## Begin Selection

Two months ago, the white ancestors who hovered over my features never crossed my mind. I couldn’t name one.
But that was about to change.
Suddenly, I wanted to hear the stories. I wanted to see the documents and learn what had happened to these people and what that said about me.
The morning before the reunion, I pulled up to Michael Morrow’s research office in the Black Bottom, three blocks from the Bibb House.
“I’m Lonnae O’Neal, my people are from Centralia, Illinois,” I said to Morrow by way of introduction. “My grandmother was Susie Bibb. Her father was Charlie Bibb.”
“Her father was Charles Smith Bibb,” Morrow said, correcting me. “And his mother was Pocahontas Wright.”
Morrow held the door open for me, but I needed a minute. I had never heard my great-grandfather’s full government name. Had never heard of my great-great-grandmother at all.
Morrow, 57, was raised on stories of Bibbtown. He had a speech impediment, so he hung around old people, who were less cruel and would let you listen as long as you sat still. He dropped out of college to care for his sick mother. He worked at a neighborhood food hall, did a little bootlegging and some such, but he remained fascinated by family histories and started keeping notes. People got word and started giving him their artifacts, and telling him their stories.
In a few keystrokes, he pulls up documents where my great-great-grandfather is listed as mulatto on the 1850 census in Russellville. In 1860, he’s listed as black. By 1870, John and Pocahontas lived in Centralia, where John and Pokey, as they called her, were listed as white, and they had a 6-year-old son who’d been born in Russellville, and a 2-year old daughter and an infant son who’d both been born in Illinois, as were the seven children who followed.

## End Selection
## Begin Supplied data

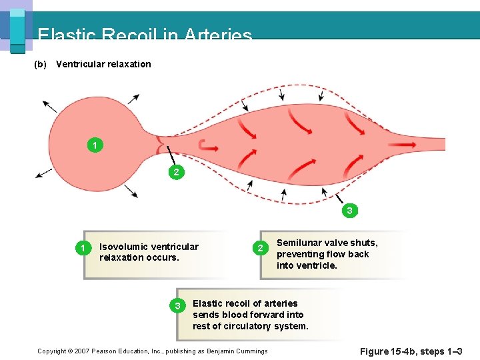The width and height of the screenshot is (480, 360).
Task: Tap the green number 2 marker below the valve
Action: (175, 173)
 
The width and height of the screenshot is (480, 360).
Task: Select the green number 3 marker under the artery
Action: (349, 211)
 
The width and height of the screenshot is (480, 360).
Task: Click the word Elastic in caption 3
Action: (208, 303)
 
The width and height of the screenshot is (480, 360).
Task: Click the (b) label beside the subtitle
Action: (40, 64)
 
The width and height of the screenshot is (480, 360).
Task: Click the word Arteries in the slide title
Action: (219, 35)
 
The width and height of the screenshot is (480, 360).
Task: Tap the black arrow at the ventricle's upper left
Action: (49, 106)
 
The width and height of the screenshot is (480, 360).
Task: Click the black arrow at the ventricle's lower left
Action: (44, 173)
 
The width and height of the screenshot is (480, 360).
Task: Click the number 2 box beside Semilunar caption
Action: (261, 249)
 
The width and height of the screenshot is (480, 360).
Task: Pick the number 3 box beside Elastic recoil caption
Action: (177, 305)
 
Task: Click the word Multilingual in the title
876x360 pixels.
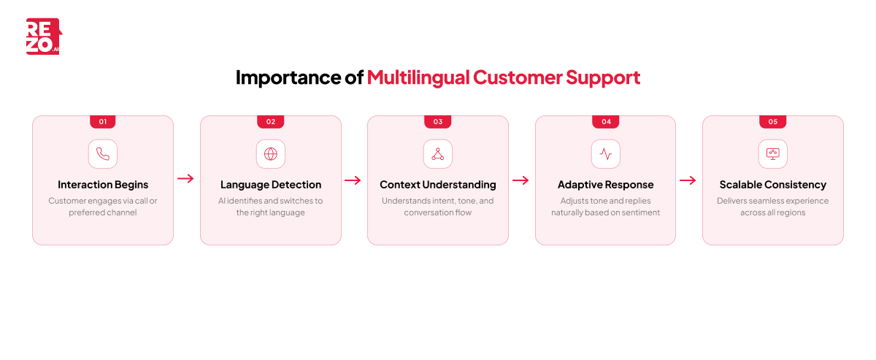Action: point(418,77)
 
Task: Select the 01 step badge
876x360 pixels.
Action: point(103,122)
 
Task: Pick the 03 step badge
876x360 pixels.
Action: point(438,122)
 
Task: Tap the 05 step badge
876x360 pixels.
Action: point(773,122)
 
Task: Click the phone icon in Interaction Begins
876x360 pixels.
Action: point(103,154)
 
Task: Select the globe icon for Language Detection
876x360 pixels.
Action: point(271,154)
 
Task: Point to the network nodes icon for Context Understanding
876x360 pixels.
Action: point(438,154)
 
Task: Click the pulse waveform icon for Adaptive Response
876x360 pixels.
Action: point(606,154)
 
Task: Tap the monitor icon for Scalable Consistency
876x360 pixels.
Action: point(773,154)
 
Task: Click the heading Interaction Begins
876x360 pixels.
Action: point(103,185)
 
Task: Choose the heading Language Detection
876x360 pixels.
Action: point(271,185)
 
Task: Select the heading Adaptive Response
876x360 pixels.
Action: point(606,185)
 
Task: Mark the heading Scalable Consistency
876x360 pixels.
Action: point(773,185)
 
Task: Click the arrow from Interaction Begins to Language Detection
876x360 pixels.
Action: point(186,179)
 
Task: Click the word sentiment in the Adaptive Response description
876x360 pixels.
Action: point(639,212)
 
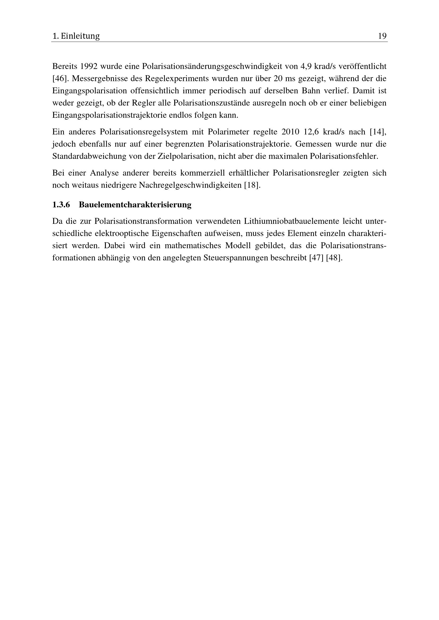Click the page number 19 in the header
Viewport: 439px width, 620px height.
382,36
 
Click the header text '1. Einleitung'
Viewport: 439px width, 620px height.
76,36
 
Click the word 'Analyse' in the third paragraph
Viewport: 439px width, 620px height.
104,173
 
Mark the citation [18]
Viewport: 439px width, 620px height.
252,185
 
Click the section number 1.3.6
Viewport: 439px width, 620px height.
61,205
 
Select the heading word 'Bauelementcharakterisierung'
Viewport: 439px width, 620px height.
135,205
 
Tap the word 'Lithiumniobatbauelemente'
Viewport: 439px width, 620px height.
291,221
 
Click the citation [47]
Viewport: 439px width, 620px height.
316,258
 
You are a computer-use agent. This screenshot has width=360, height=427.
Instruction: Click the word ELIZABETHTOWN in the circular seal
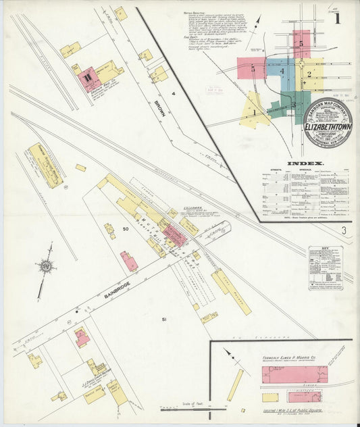(x=327, y=126)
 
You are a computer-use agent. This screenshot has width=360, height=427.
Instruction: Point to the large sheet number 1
(x=336, y=18)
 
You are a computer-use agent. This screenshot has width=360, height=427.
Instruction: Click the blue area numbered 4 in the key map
(x=282, y=70)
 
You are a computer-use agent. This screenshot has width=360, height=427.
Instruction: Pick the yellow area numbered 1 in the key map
(x=254, y=111)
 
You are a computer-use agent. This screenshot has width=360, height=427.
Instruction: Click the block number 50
(x=125, y=230)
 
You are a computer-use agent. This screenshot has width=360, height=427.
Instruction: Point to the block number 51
(x=163, y=318)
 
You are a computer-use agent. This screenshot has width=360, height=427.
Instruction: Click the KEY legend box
(x=326, y=268)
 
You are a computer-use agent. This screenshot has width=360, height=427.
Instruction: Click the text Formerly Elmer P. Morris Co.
(x=290, y=358)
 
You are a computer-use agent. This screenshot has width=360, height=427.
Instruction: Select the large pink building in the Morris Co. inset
(x=294, y=375)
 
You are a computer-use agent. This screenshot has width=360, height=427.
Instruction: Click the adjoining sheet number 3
(x=343, y=232)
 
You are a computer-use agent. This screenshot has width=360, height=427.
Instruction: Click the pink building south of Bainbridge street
(x=82, y=336)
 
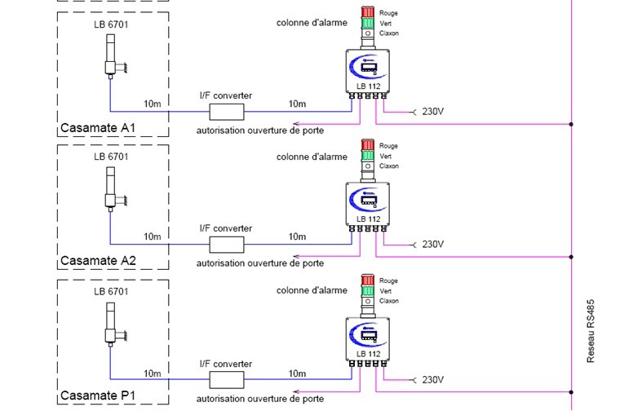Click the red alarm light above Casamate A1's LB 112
(x=366, y=13)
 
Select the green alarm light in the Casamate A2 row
(x=366, y=155)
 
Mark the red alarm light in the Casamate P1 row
(x=366, y=280)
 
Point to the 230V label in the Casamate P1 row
(x=431, y=380)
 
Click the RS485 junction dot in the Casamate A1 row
(x=571, y=125)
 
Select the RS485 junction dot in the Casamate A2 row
(x=571, y=257)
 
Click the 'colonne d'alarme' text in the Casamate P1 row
(x=312, y=290)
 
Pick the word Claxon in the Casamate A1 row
(x=389, y=33)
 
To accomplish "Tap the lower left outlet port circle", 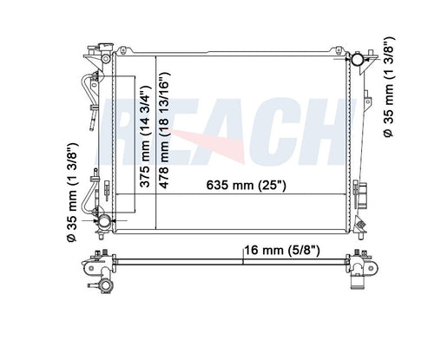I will (x=105, y=224).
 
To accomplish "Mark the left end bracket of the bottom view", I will (x=95, y=264).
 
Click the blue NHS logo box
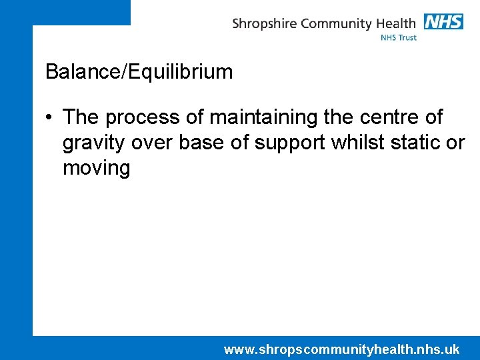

## End Supplied data

=== Work to do ===
1: From the Bibb family passage, extract the text starting with "But that was" and going on through "the Bibb House.".
2: Translate this sentence from the Bibb family passage into Spanish: "Morrow held the door open for me, but I needed a minute."
The records have no connection to the Bibb family passage.

=== Results of the tasks ===
1:
But that was about to change.
Suddenly, I wanted to hear the stories. I wanted to see the documents and learn what had happened to these people and what that said about me.
The morning before the reunion, I pulled up to Michael Morrow’s research office in the Black Bottom, three blocks from the Bibb House.

2: Morrow me sostuvo la puerta abierta, pero yo necesitaba un minuto.